Could you print, exactly and without pictures, only the lines from the one with "The image size is (1438, 759)." through the end of the records below?

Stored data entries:
· · · · ·

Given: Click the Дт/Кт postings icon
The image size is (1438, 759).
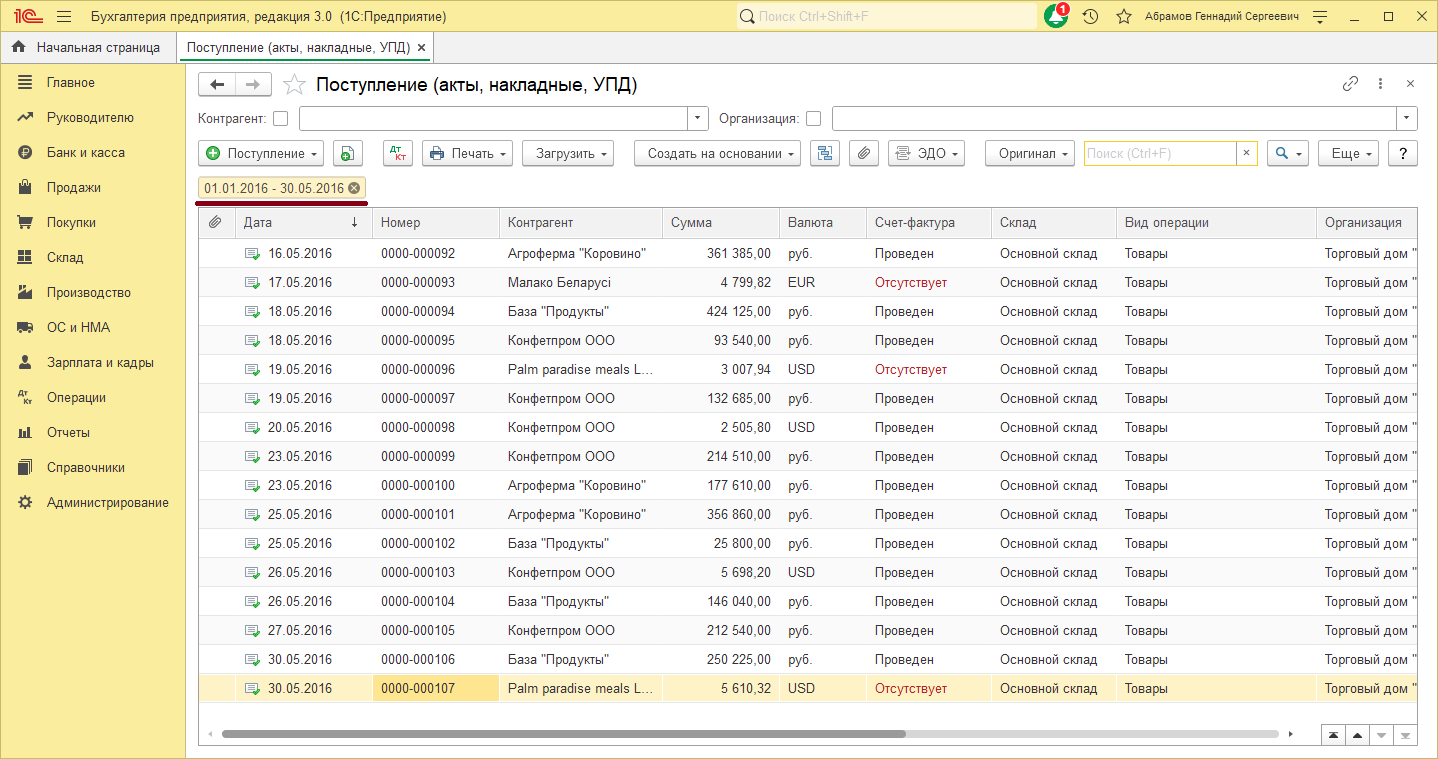Looking at the screenshot, I should click(x=398, y=153).
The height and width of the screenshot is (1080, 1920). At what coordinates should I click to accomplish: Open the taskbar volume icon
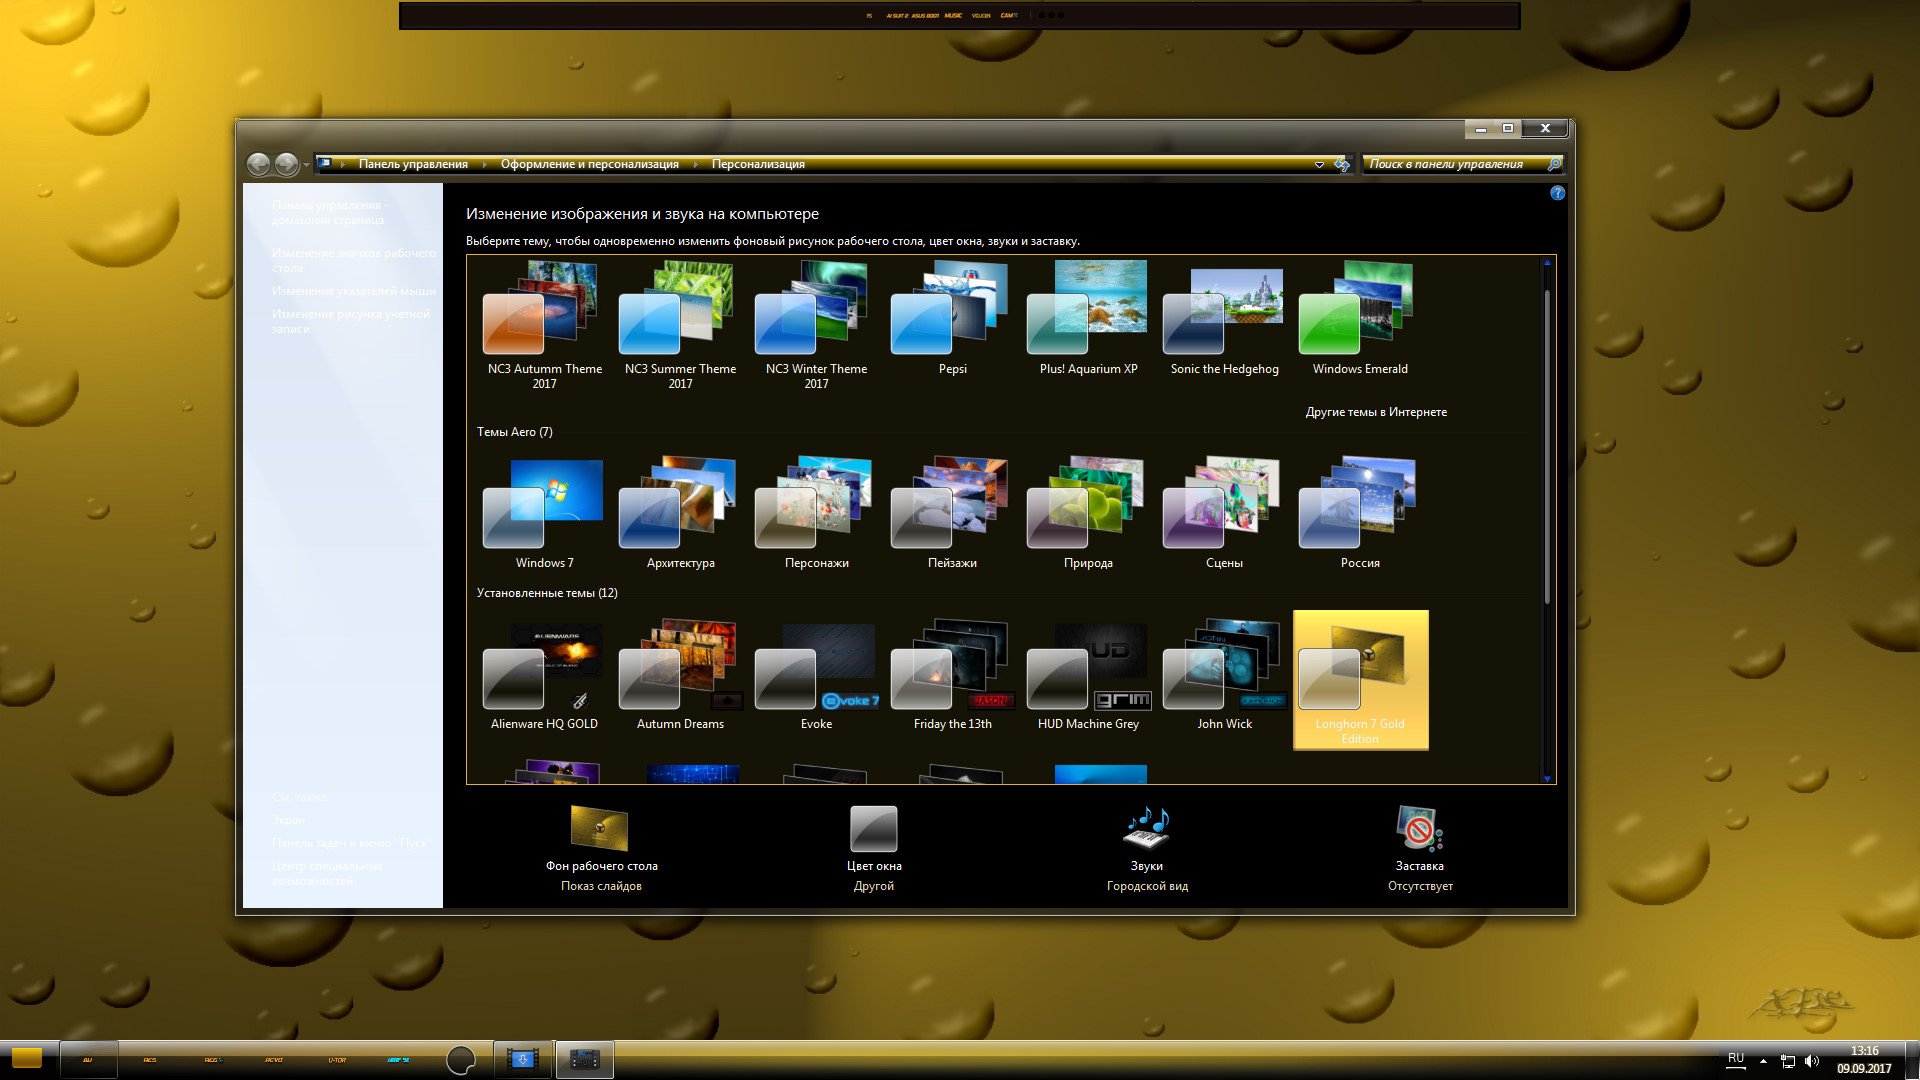click(1812, 1061)
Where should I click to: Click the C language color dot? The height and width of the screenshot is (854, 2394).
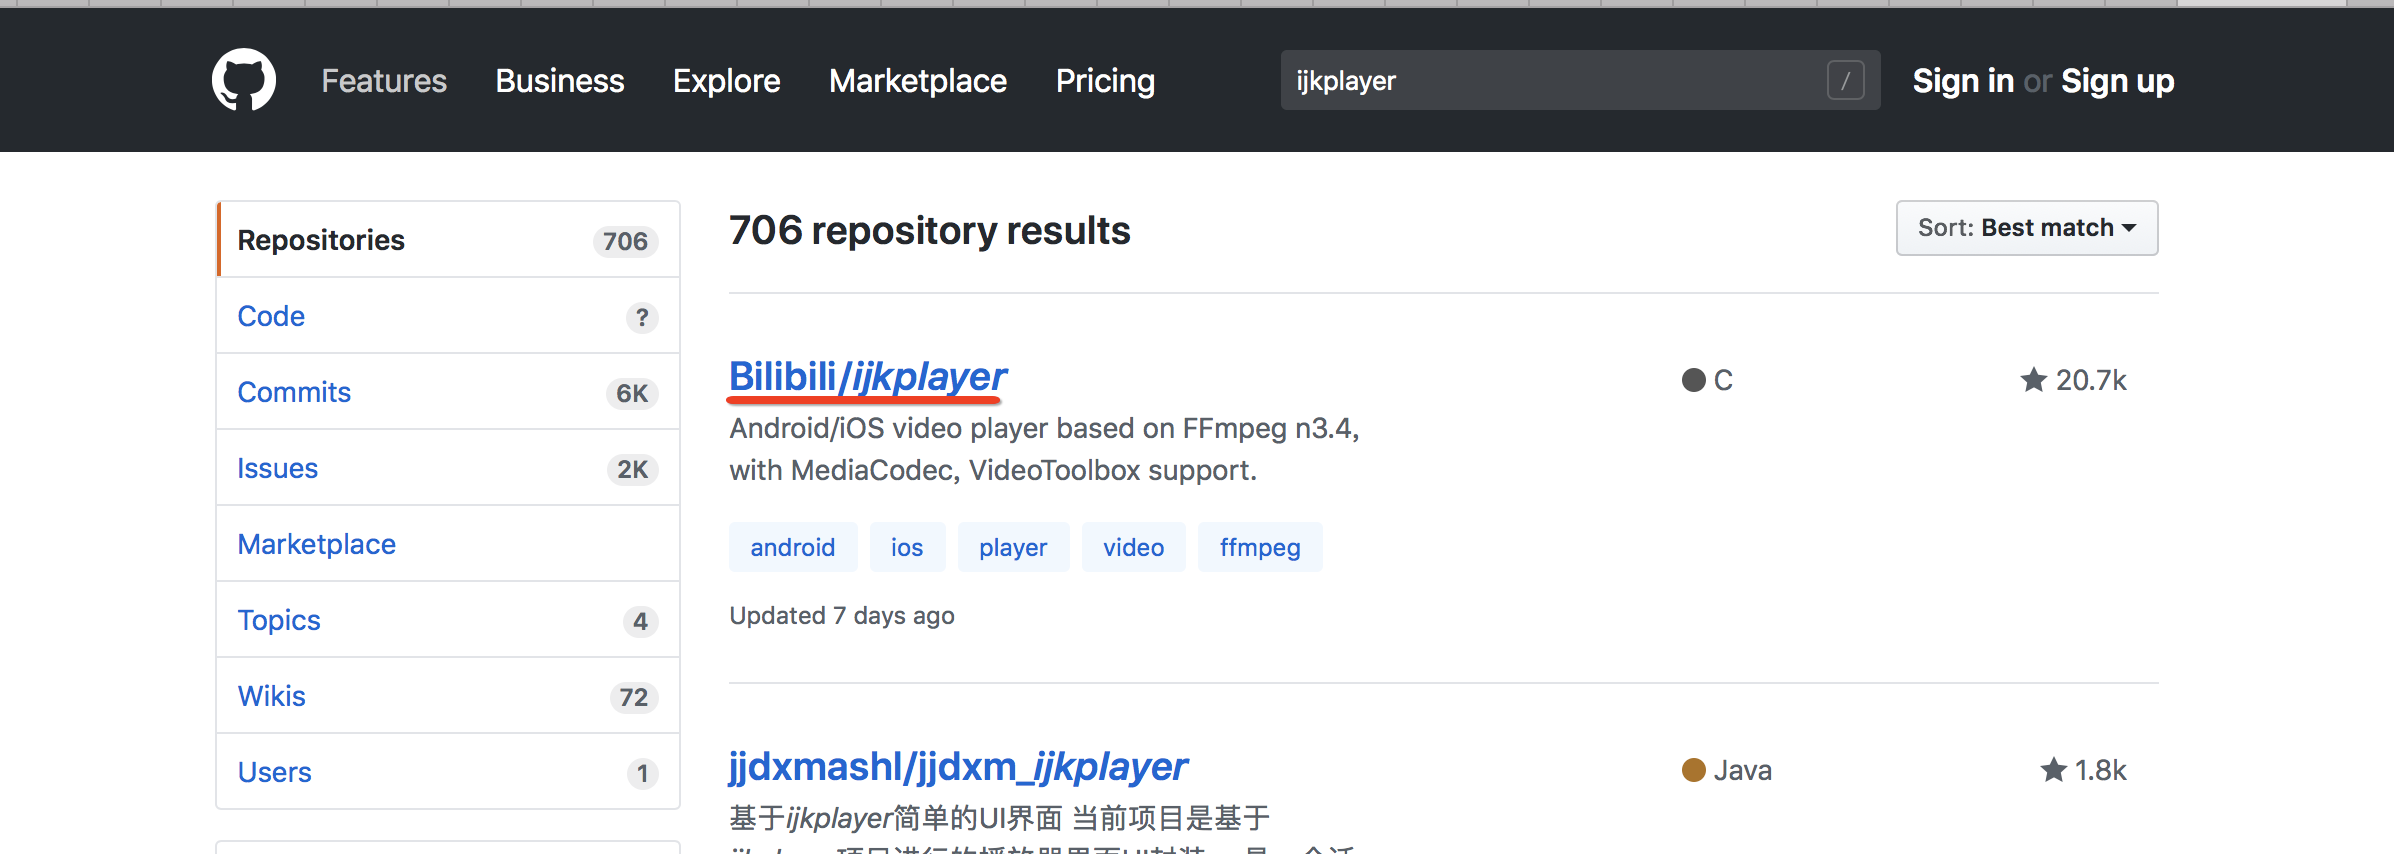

· · · · ·

● **Exercise response**:
The image size is (1438, 759).
Looking at the screenshot, I should click(x=398, y=153).
The height and width of the screenshot is (1080, 1920). At what coordinates should I click to accomplish: Open the taskbar volume icon
click(1812, 1061)
Where should I click to: Click the C language color dot? The height and width of the screenshot is (854, 2394).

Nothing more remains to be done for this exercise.